Vitaly and Marina G.
"I am very interested in the green, sustainability revolution that is coming to the United States. My favorite suggestion for how to go green at work or home is using less material. By using less material, we are able to reduce the strain that we as humans put on the environment. An example of this is: using less paper towels or completely eliminating them and using a towel to wipe your hands dry. This is green because it would require the cutting down of fewer trees. Also, if you must use paper towels, it is best to use 100% recycled paper. At work, instead of making coffee in a Styrofoam cup, bring a cup from home and reuse it everyday. Little contributions that each individual makes daily it was will globally alter the way humans change the relationship we have with the environment. A very simple thing is using energy efficient lighting throughout your house. This reduces not only your energy bills, but uses less nonrenewable energy sources that release CO2 into our environment and slowly strain the health of the earth."

Michelle C.

"One of the hardest things to recycle or reuse is the bad guy Polystyrene, aka Styrofoam.
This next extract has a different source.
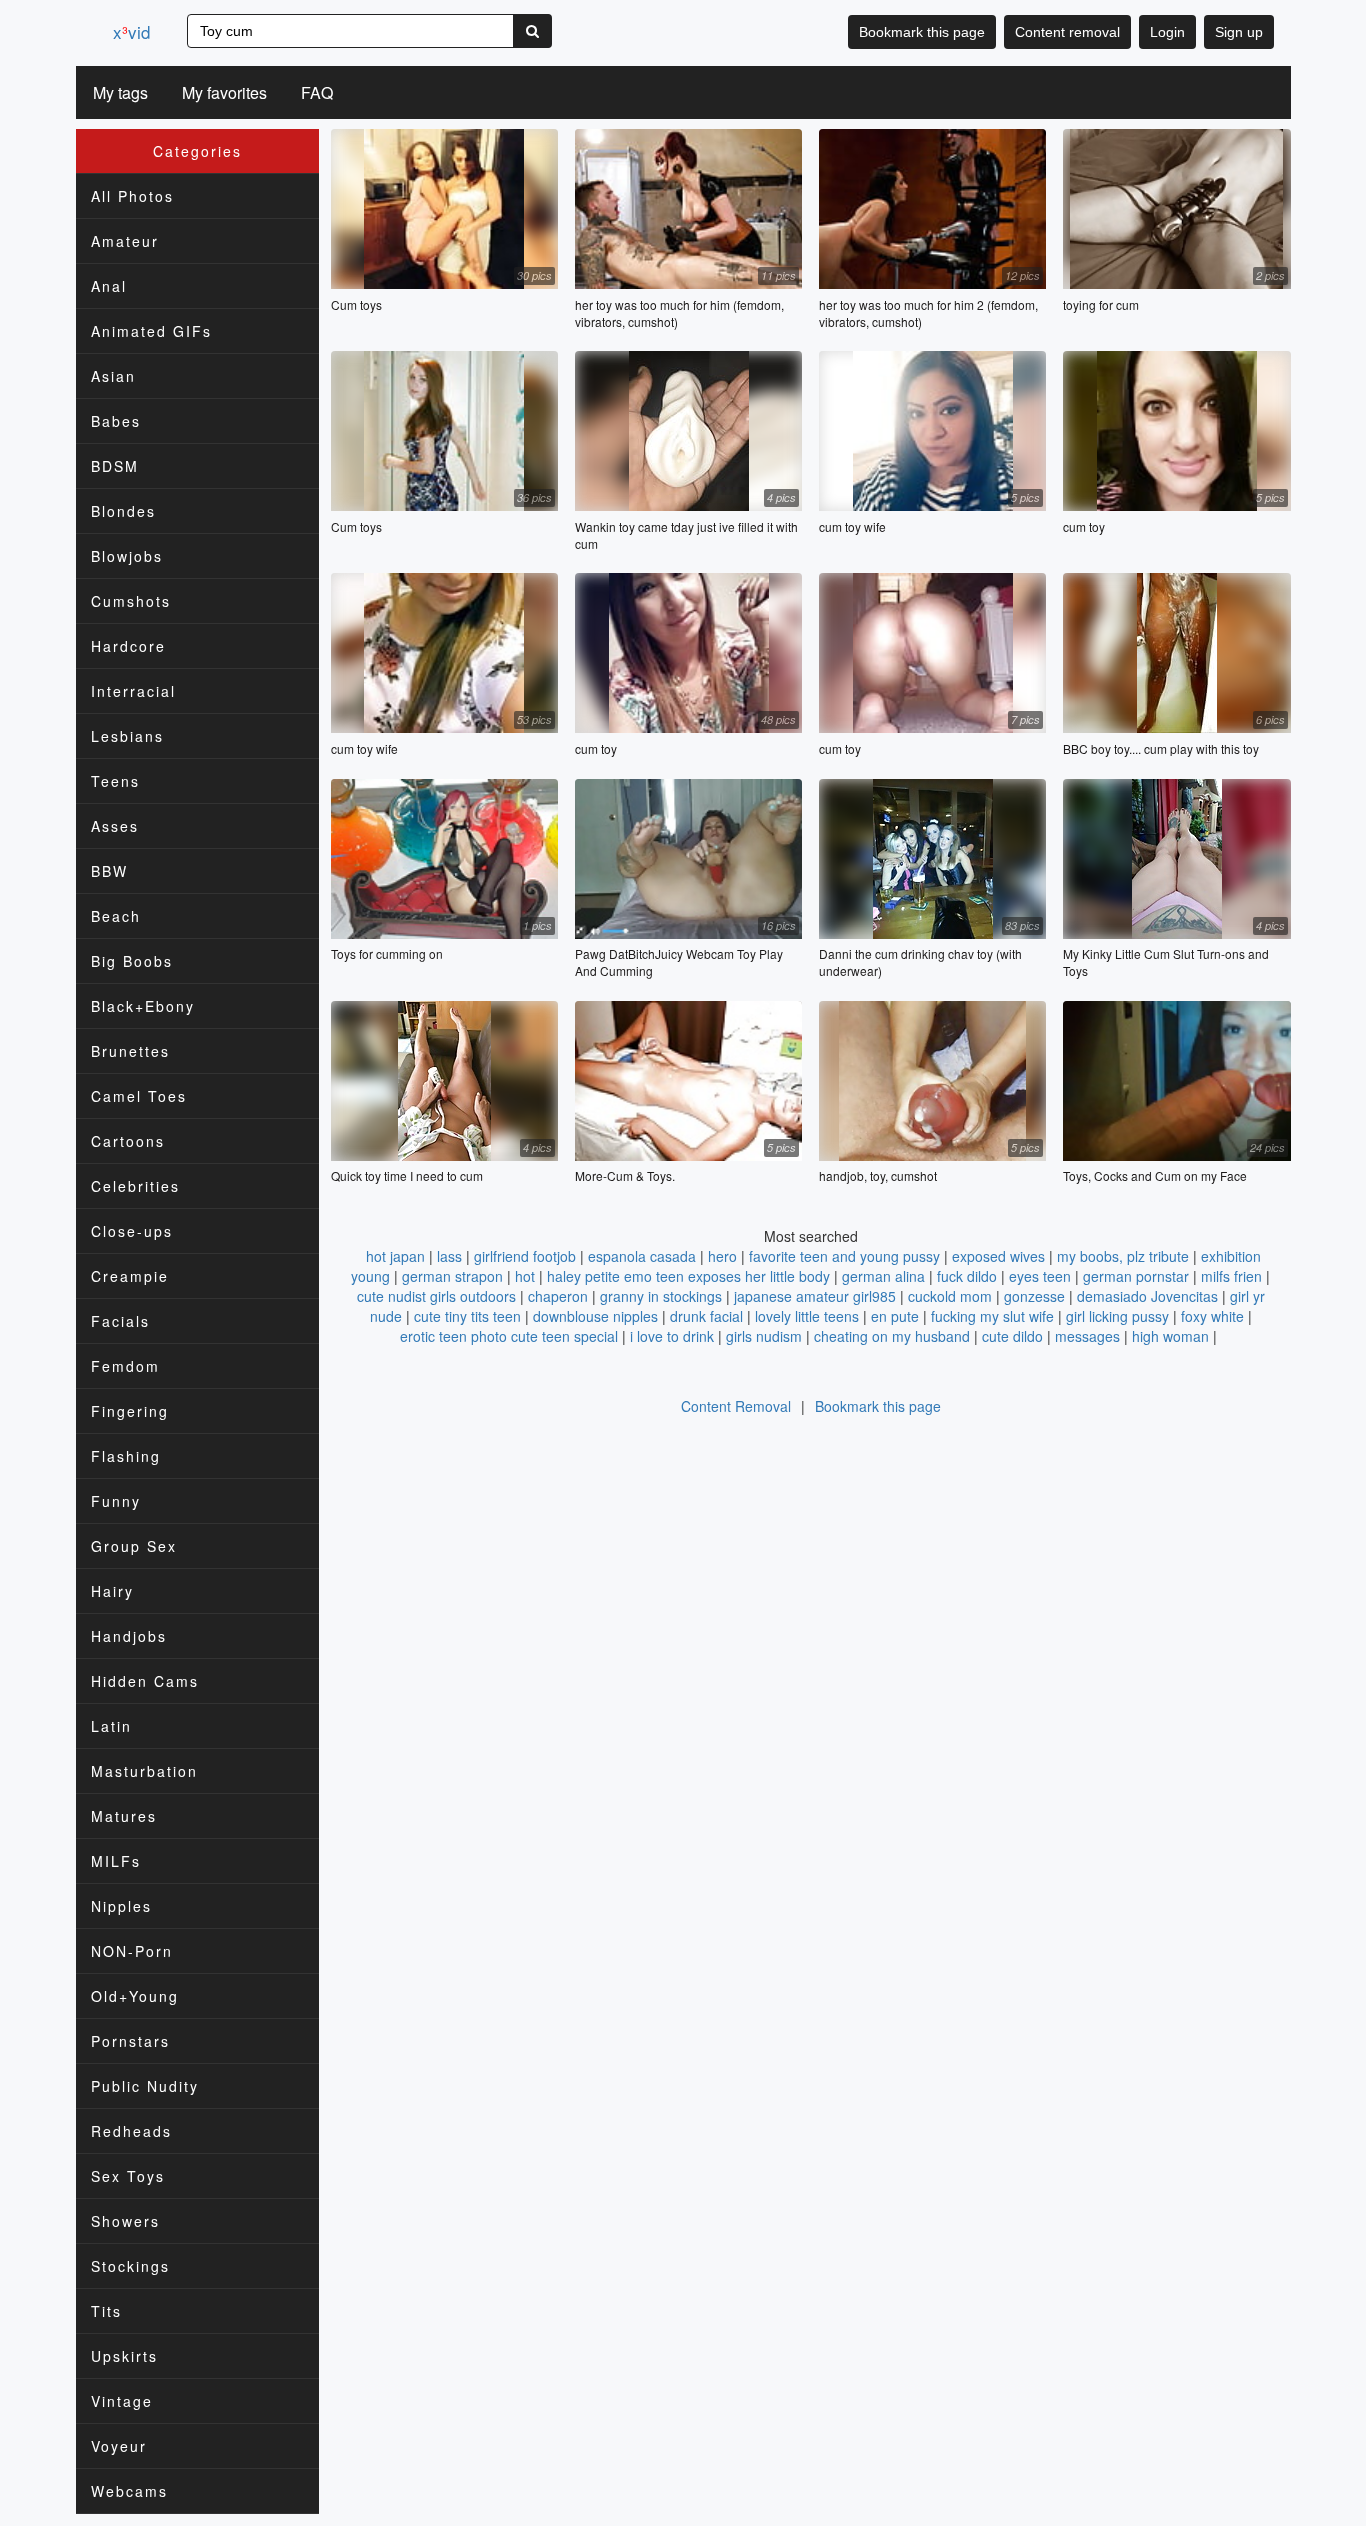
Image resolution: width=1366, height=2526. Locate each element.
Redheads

Most communities' recycling programs, including mine, won't take these items. Recycling the styrofoam that comes with most appliance packaging is an easy one - just break it up and use it in your next Ebay shipment.
But what about the endless restaurant styrofoam take home boxes that are dirty after you've gobbled down your yummy leftovers? If you are gardener like me, these are great to use in your potted plants for drainage and filler. Just don't mix them into your dirt beds. Your backyard animal visitors may eat the pieces and become ill or suffocate."

Kim M.

"Our family recycles everything, we use energy efficient light bulbs and use high efficiency appliances. We think conserving energy and being green is very important. We are hoping to get our elementary school on board, and start a paper recycling program at Plainfield School through our PTSO. I would love to take the kids to the museum to see the Smart Home exhibit!"

Carol J.

"I would like to have a plastic bottle, glass bottle recycling program at my work place. We use a lot of bottles in the hospital which could be recycled, but are not."

Denise A.

"I like to clean my home without chemical based cleaners. I use baking soda, vinegar and basic soaps such as the Method brand. I also use Borax instead of bleach. I use laundry soap without chemicals. I am happy that I am not adding more toxins to the air inside or out."

Michelle G.

"We have stopped buying bottled water for outings and trips. It was very convenient to keep a case of bottled water in the car for whenever we were out, but I was very concerned about the waste since we weren’t always able to find a recycle bin when disposing of the bottles. So, we have purchased a variety of sizes of reusable water bottles and fill them up before we leave the house."

Liz J.

"Use reusable grocery bags. If you leave them in your car, you won't forget to bring them to the store. You can also fit more items in a large canvas bag than you can in a plastic bag from the store, so you can make less trips carrying your purchases from your car to your home. Also, because they won't rip like plastic does, your items aren't in danger of spilling out and breaking. And some stores give you a discount for using reusable bags."

1 comment:

  1. I feel a little guilty now about the bottles of water I buy for each car vacation! But one green thing I recently did was buy a cute collapsible basket from Garnet Hill ( It stays in my car and I use it for my everyday grocery shopping. I can shop into it and then the packer puts my stuff right back into it after I pay. It holds at least four plastic bags worth of groceries, maybe more.